- The authors of Love, Money, and Parenting find that intensive parenting correlates with higher achievement even more than does race, parental education, and income. Tweet This
- In its better moments, American parenting is also a matter of helping children to find their individual “passion” and to pursue happiness in work that might genuinely suit them. Tweet This
The college admissions scandal exposed the absurd lengths the rich and the famous will go to get their kids into desirable colleges. Alas, as I’m not the first to notice, when it comes to the college rat race, celebrities are just like us. Middle-class American parents are now obsessed with ways to enhance their children’s brain development, and these efforts start in infancy (or even before they are born!), continuing into an exhausting 18-year marathon of books, educational toys, museums, tutors, counselors, and swim meets that have become the object of endless eye-rolling by outsiders and even parents themselves.

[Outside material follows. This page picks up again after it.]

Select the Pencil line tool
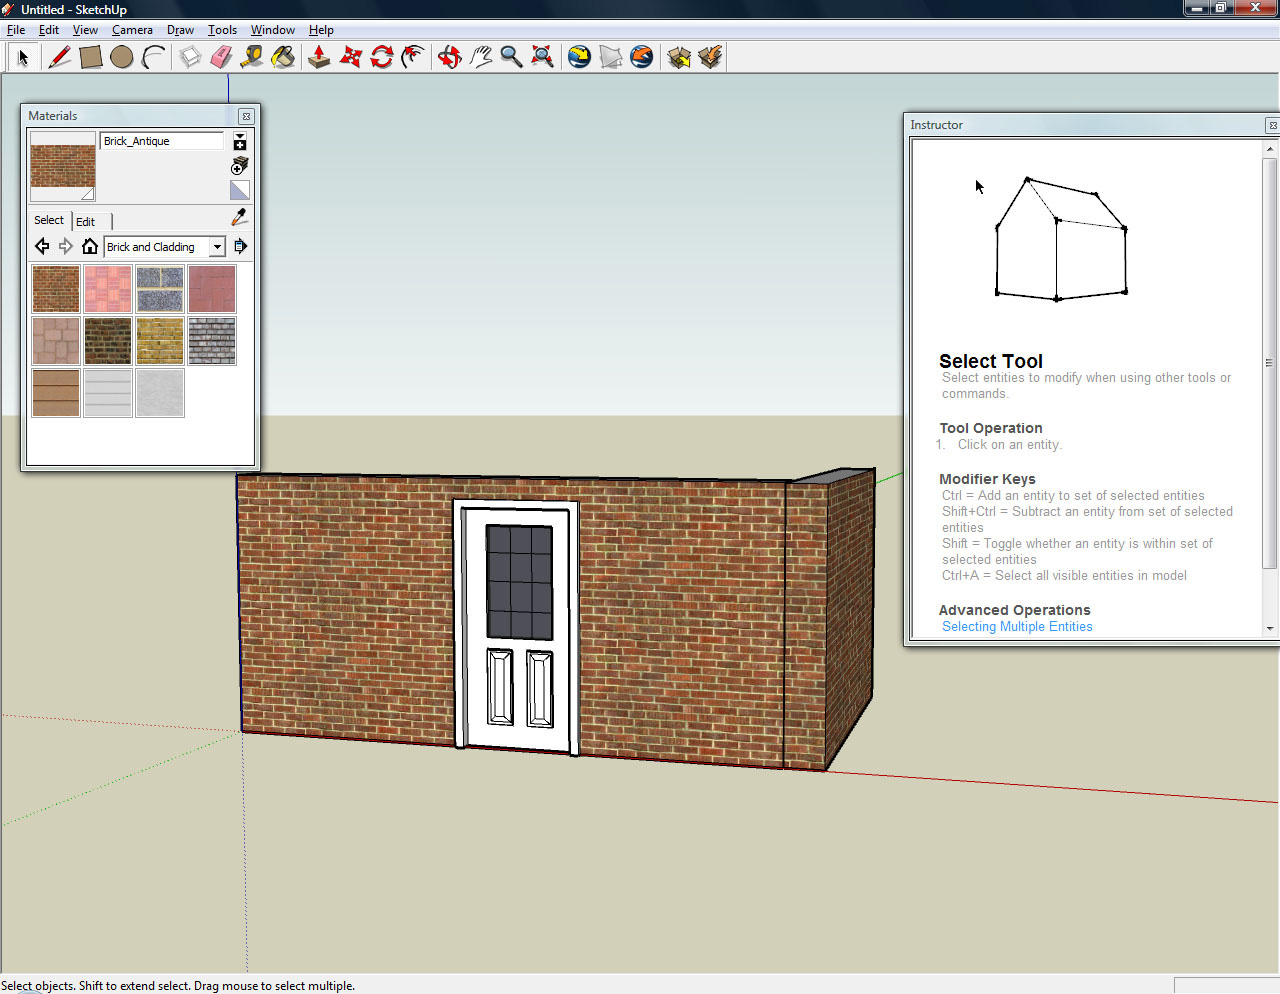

The American writer Judith Warner happened to be living in France, with its luxuriously long maternity leave, superb day care, and leisurely lunches for mommy friends, when she gave birth to her two children in the 1990’s. She moved her family back to the United States a few years later and was stunned to find American parenting had become a grueling, panic-inducing extreme sport. She wrote a book about what she was seeing, which she called Perfect Madness.
Warner’s description is understandable but inaccurate. As economists Matthias Doepke and Fabrizio Zilibotti reveal in their recent book Love, Money, and Parenting: How Economics Explains the Way We Raise Our Kids, today’s American parents are not so crazy after all. For better and worse, their parenting style is perfectly rational.
The authors’ background premise is simultaneously obvious and little understood. Child-rearing norms are not delivered to mothers and fathers from on high by the patriarchy’s central planners; they are a response to the specific socio-economic conditions in which children are growing up. A parent living in a subsistence agricultural economy would be wasting their already depleted energies reading The Little Prince to their children or asking them what they wanted to be when they grow up; their children would grow up to plant crops and pray for rain just like all the other children around them. Under these circumstances, a parent’s goal is to shape an obedient child who could follow instructions in rote tasks from a young age and wouldn’t think of whining when they couldn’t have pizza for dinner. And to that end, the parenting style would tend towards the authoritarian, in the famous taxonomy of developmental psychologist, Diana Baumrind that is frequently cited by the authors.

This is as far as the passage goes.